Edit: I just remembered that the free version is not silent. Once you print to the CutePDF printer, it will ask you to 'Save As'. They do have an SDK available for purchase, but I couldn't say whether it would be able to help you convert to grayscale.


If a commercial product is a valid option for you, allow me to recommend Amyuni PDF Creator .Net. By using it you will be able to enumerate all items inside the page and change their colors accordingly, images can also be set as grayscale. Usual disclaimers apply

Sample code using Amyuni PDF Creator ActiveX, the .Net version would be similar:

        pdfdoc.ReportState = ReportStateConstants.acReportStateDesign;
        object[] page_items = (object[])pdfdoc.get_ObjectAttribute("Pages[1]", "Objects");

        string[] color_attributes = new string[] { "TextColor", "BackColor", "BorderColor", "StrokeColor" };
        foreach (acObject page_item in page_items)
        {
            object _type = page_item["ObjectType"];
            if ((ACPDFCREACTIVEX.ObjectTypeConstants)_type == ACPDFCREACTIVEX.ObjectTypeConstants.acObjectTypePicture)
            {
                page_item["GrayScale"] = true;
            }
            else
                foreach (string attr_name in color_attributes)
                {
                    try
                    {
                        Color color = System.Drawing.ColorTranslator.FromWin32((int)page_item[attr_name]);
                        int grayColor = (int)(0.3 * color.R + 0.59 * color.G + 0.11 * color.B);
                        int newColorRef = System.Drawing.ColorTranslator.ToWin32(Color.FromArgb(grayColor, grayColor, grayColor));
                        page_item[attr_name] = newColorRef;
                    }
                    catch { } //not all items have all kinds of color attributes
                }
        }


Before a year a go i asked this question. Later i made my own solution by using iTextSharp.

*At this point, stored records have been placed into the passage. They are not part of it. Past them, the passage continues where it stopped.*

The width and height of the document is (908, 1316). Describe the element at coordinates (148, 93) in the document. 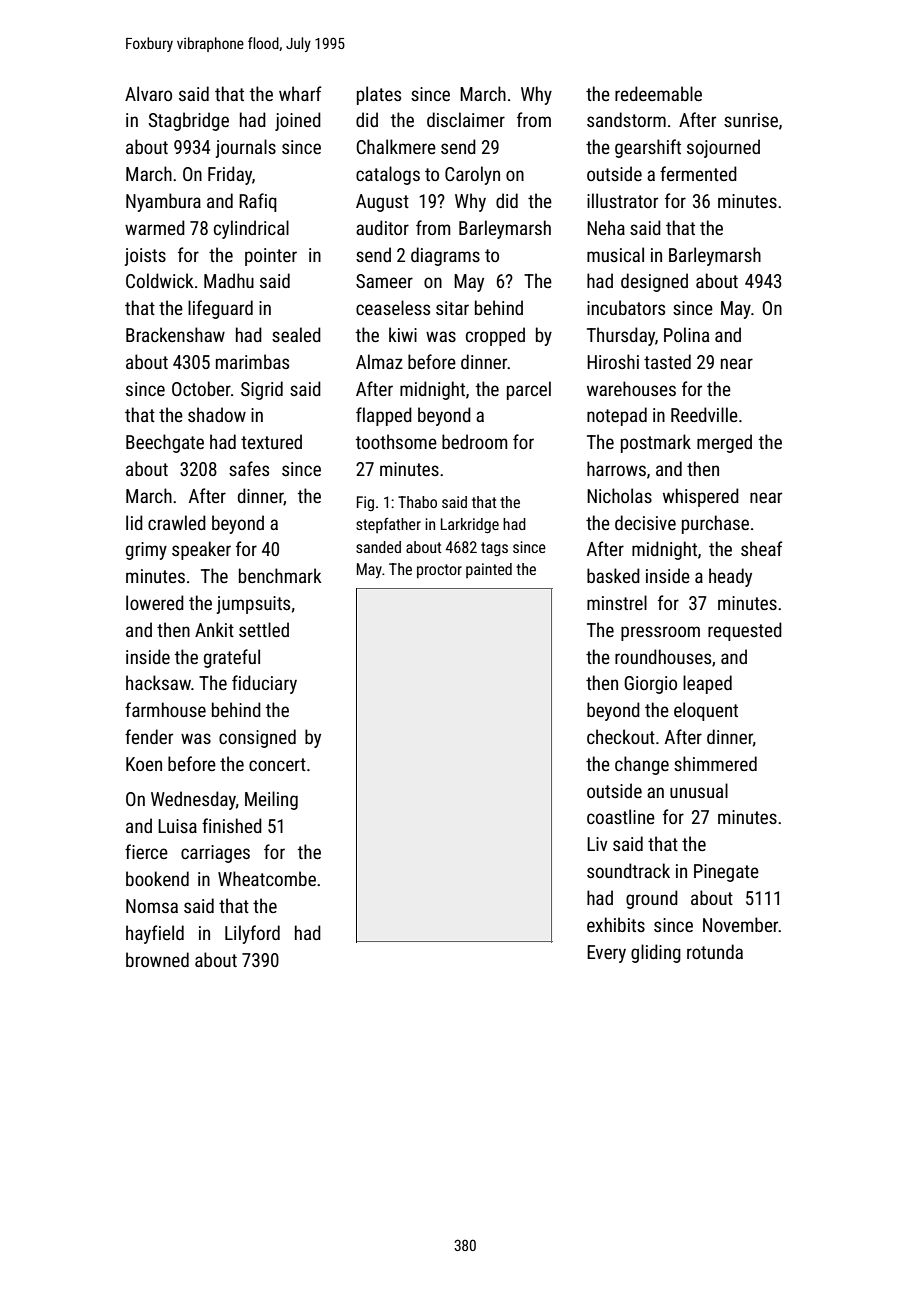

I see `Alvaro` at that location.
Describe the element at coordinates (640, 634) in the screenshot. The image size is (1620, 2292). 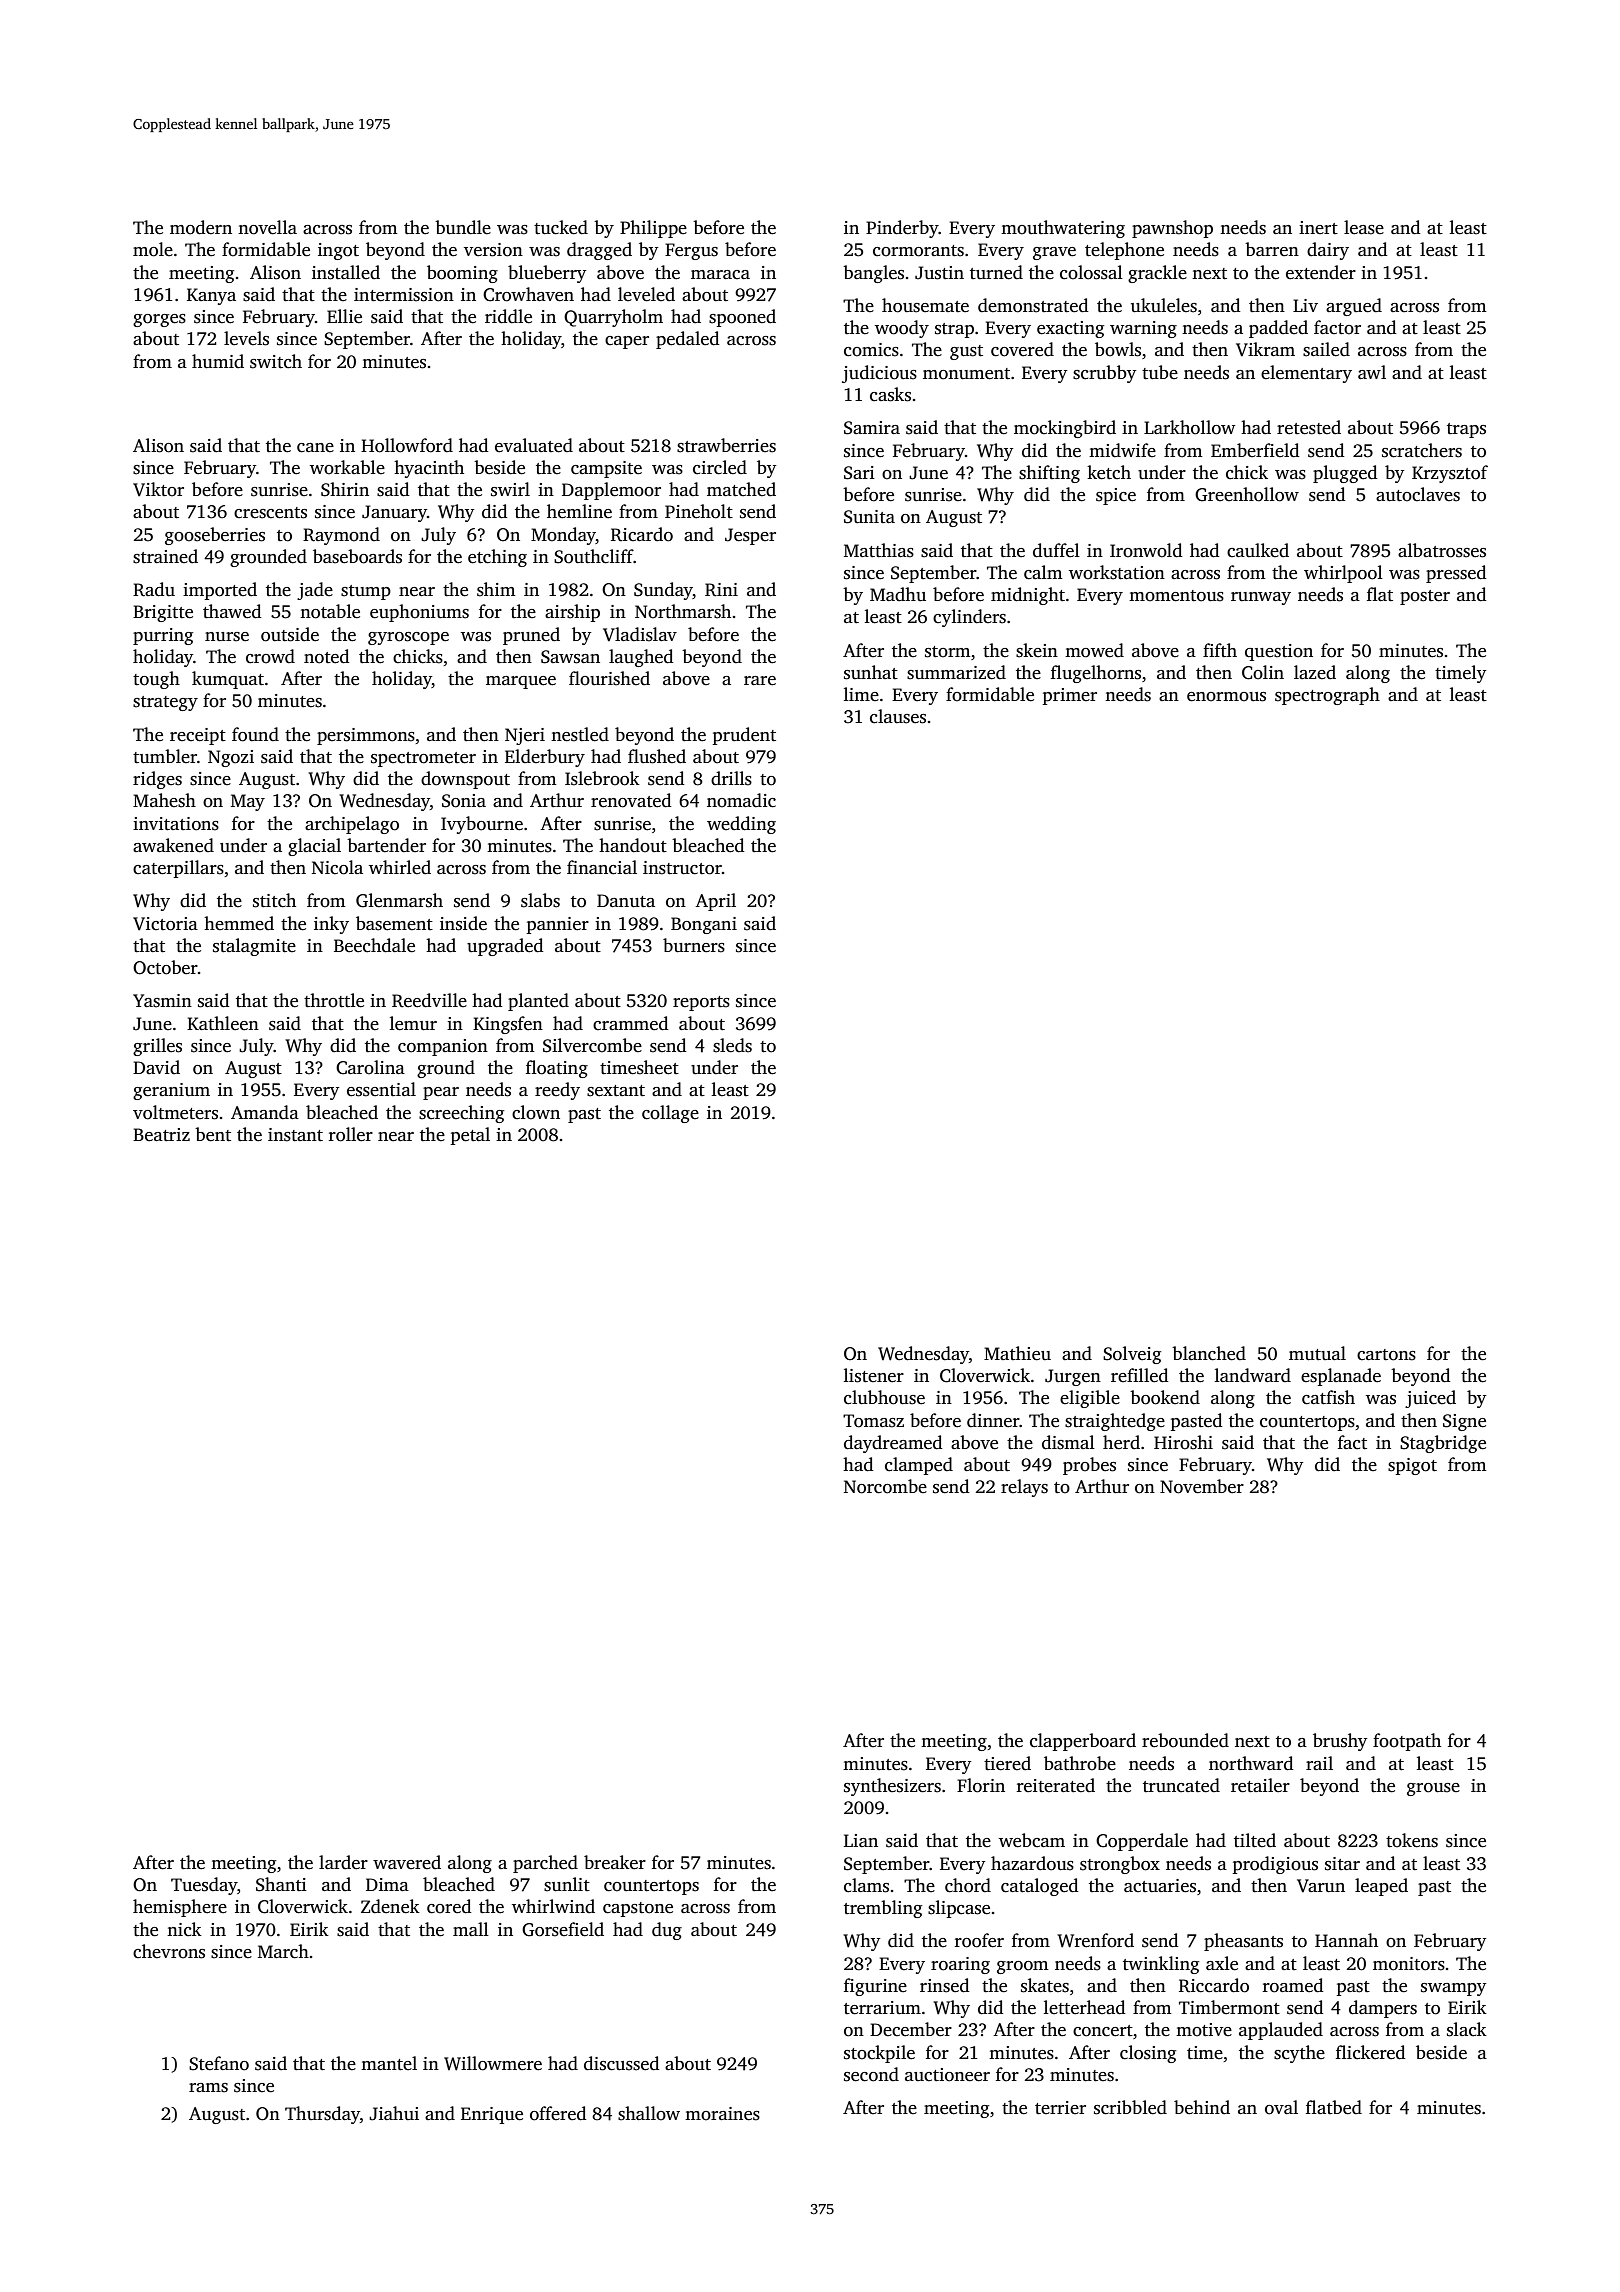
I see `Vladislav` at that location.
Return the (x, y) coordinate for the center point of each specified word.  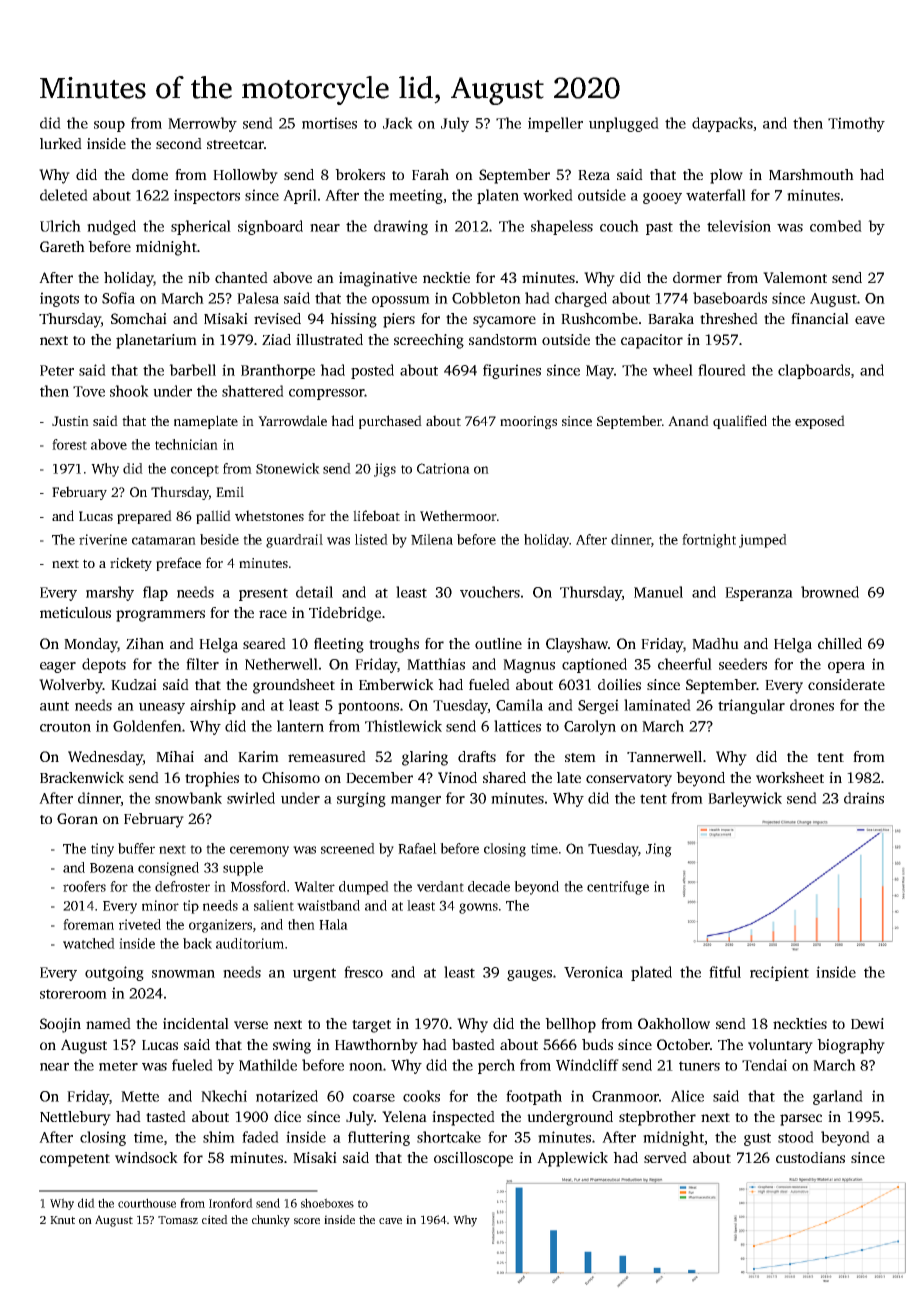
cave (390, 1221)
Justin (70, 421)
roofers (84, 886)
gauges (529, 975)
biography (851, 1046)
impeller (555, 124)
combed (836, 226)
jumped (763, 541)
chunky (271, 1221)
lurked (61, 143)
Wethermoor (458, 515)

You can take a look at the converting PDF to grayscale solution here: https://itextsharpextended.codeplex.com/


iTextPdf a good product for creating/managing pdf it has got both commercial and free versions.

Have a look at aspose.pdf for .net it provides below features and a lot more.

  • Add and remove watermarks from PDF document
  • Set page margin, size, orientation, transition type, zoom factor and appearance of PDF document
  • ..

And here is a list of open source pdf libraries.


After a lot of investigation i found out about ABCpdf from Websupergoo. Their component can easily convert any PDF page to grayscale by simple call to Recolor method. The component is commercial.